> **Übungsdaten**
+++

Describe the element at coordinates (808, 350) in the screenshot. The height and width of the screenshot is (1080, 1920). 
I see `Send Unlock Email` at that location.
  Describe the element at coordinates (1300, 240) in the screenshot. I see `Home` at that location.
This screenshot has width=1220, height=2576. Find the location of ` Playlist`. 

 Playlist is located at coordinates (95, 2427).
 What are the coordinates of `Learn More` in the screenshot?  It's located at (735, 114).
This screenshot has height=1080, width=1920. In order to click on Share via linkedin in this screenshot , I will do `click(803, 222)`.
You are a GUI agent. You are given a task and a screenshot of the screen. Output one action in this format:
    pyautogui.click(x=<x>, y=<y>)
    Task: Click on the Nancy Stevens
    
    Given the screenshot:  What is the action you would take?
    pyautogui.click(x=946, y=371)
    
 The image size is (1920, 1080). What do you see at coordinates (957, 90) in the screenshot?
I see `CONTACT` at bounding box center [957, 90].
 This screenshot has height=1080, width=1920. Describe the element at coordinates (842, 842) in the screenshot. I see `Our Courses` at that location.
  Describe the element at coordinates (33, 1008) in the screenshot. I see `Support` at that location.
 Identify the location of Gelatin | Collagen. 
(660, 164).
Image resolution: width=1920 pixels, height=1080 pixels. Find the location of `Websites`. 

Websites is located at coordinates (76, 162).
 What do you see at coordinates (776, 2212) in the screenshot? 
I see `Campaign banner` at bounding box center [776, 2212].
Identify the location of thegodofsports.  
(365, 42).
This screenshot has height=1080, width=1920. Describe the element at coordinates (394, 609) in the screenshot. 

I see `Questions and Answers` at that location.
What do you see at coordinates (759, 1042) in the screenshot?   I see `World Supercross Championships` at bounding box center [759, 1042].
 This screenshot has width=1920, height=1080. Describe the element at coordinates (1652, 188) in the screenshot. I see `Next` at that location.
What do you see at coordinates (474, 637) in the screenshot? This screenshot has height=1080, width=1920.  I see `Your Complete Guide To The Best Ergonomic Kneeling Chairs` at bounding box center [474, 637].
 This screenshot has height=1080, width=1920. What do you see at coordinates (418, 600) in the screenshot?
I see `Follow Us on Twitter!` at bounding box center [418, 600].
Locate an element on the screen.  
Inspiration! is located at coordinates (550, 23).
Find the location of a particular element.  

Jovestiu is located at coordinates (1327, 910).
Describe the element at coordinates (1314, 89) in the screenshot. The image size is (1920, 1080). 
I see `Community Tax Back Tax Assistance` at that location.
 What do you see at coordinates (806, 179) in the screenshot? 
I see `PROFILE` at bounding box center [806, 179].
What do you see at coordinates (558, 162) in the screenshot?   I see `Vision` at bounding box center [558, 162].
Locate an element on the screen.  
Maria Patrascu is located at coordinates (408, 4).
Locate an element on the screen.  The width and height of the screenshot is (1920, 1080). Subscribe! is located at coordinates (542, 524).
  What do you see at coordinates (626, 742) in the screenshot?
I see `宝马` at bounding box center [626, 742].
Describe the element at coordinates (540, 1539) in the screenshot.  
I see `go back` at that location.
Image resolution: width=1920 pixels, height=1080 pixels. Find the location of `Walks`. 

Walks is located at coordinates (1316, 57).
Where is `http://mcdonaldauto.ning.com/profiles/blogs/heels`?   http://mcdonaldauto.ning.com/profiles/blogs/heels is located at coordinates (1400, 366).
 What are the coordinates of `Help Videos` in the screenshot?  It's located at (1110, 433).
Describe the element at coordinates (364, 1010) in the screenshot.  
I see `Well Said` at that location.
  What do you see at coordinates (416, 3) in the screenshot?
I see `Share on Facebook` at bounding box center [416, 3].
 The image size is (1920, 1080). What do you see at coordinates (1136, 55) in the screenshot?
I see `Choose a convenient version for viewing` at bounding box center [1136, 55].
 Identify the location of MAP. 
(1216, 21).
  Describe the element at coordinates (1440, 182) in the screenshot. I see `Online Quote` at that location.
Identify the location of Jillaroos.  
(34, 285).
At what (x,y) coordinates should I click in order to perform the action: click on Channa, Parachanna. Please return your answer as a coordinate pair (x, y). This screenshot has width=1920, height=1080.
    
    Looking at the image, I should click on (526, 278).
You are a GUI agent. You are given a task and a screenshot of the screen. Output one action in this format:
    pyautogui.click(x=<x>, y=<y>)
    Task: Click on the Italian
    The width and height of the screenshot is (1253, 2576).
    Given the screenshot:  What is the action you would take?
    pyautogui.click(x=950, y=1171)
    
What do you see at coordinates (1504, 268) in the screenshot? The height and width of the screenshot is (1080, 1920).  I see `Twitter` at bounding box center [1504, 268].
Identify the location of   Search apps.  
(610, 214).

+++

> **Aufgabenbeschreibung**
Bitte dupliziere sämtliche Datensätze oben Zeile für Zeile, ohne etwas daran zu ändern.

> **Ergebnis der Übung**
Describe the element at coordinates (808, 350) in the screenshot. The height and width of the screenshot is (1080, 1920). 
I see `Send Unlock Email` at that location.
  Describe the element at coordinates (1300, 240) in the screenshot. I see `Home` at that location.
This screenshot has width=1220, height=2576. Find the location of ` Playlist`. 

 Playlist is located at coordinates (95, 2427).
 What are the coordinates of `Learn More` in the screenshot?  It's located at (735, 114).
This screenshot has height=1080, width=1920. In order to click on Share via linkedin in this screenshot , I will do `click(803, 222)`.
You are a GUI agent. You are given a task and a screenshot of the screen. Output one action in this format:
    pyautogui.click(x=<x>, y=<y>)
    Task: Click on the Nancy Stevens
    
    Given the screenshot:  What is the action you would take?
    pyautogui.click(x=946, y=371)
    
 The image size is (1920, 1080). What do you see at coordinates (957, 90) in the screenshot?
I see `CONTACT` at bounding box center [957, 90].
 This screenshot has height=1080, width=1920. Describe the element at coordinates (842, 842) in the screenshot. I see `Our Courses` at that location.
  Describe the element at coordinates (33, 1008) in the screenshot. I see `Support` at that location.
 Identify the location of Gelatin | Collagen. 
(660, 164).
Image resolution: width=1920 pixels, height=1080 pixels. Find the location of `Websites`. 

Websites is located at coordinates (76, 162).
 What do you see at coordinates (776, 2212) in the screenshot? 
I see `Campaign banner` at bounding box center [776, 2212].
Identify the location of thegodofsports.  
(365, 42).
This screenshot has height=1080, width=1920. Describe the element at coordinates (394, 609) in the screenshot. 

I see `Questions and Answers` at that location.
What do you see at coordinates (759, 1042) in the screenshot?   I see `World Supercross Championships` at bounding box center [759, 1042].
 This screenshot has width=1920, height=1080. Describe the element at coordinates (1652, 188) in the screenshot. I see `Next` at that location.
What do you see at coordinates (474, 637) in the screenshot? This screenshot has height=1080, width=1920.  I see `Your Complete Guide To The Best Ergonomic Kneeling Chairs` at bounding box center [474, 637].
 This screenshot has height=1080, width=1920. What do you see at coordinates (418, 600) in the screenshot?
I see `Follow Us on Twitter!` at bounding box center [418, 600].
Locate an element on the screen.  
Inspiration! is located at coordinates (550, 23).
Find the location of a particular element.  

Jovestiu is located at coordinates (1327, 910).
Describe the element at coordinates (1314, 89) in the screenshot. The image size is (1920, 1080). 
I see `Community Tax Back Tax Assistance` at that location.
 What do you see at coordinates (806, 179) in the screenshot? 
I see `PROFILE` at bounding box center [806, 179].
What do you see at coordinates (558, 162) in the screenshot?   I see `Vision` at bounding box center [558, 162].
Locate an element on the screen.  
Maria Patrascu is located at coordinates (408, 4).
Locate an element on the screen.  The width and height of the screenshot is (1920, 1080). Subscribe! is located at coordinates (542, 524).
  What do you see at coordinates (626, 742) in the screenshot?
I see `宝马` at bounding box center [626, 742].
Describe the element at coordinates (540, 1539) in the screenshot.  
I see `go back` at that location.
Image resolution: width=1920 pixels, height=1080 pixels. Find the location of `Walks`. 

Walks is located at coordinates (1316, 57).
Where is `http://mcdonaldauto.ning.com/profiles/blogs/heels`?   http://mcdonaldauto.ning.com/profiles/blogs/heels is located at coordinates (1400, 366).
 What are the coordinates of `Help Videos` in the screenshot?  It's located at (1110, 433).
Describe the element at coordinates (364, 1010) in the screenshot.  
I see `Well Said` at that location.
  What do you see at coordinates (416, 3) in the screenshot?
I see `Share on Facebook` at bounding box center [416, 3].
 The image size is (1920, 1080). What do you see at coordinates (1136, 55) in the screenshot?
I see `Choose a convenient version for viewing` at bounding box center [1136, 55].
 Identify the location of MAP. 
(1216, 21).
  Describe the element at coordinates (1440, 182) in the screenshot. I see `Online Quote` at that location.
Identify the location of Jillaroos.  
(34, 285).
At what (x,y) coordinates should I click in order to perform the action: click on Channa, Parachanna. Please return your answer as a coordinate pair (x, y). This screenshot has width=1920, height=1080.
    
    Looking at the image, I should click on (526, 278).
You are a GUI agent. You are given a task and a screenshot of the screen. Output one action in this format:
    pyautogui.click(x=<x>, y=<y>)
    Task: Click on the Italian
    The width and height of the screenshot is (1253, 2576).
    Given the screenshot:  What is the action you would take?
    pyautogui.click(x=950, y=1171)
    
What do you see at coordinates (1504, 268) in the screenshot? The height and width of the screenshot is (1080, 1920).  I see `Twitter` at bounding box center [1504, 268].
Identify the location of   Search apps.  
(610, 214).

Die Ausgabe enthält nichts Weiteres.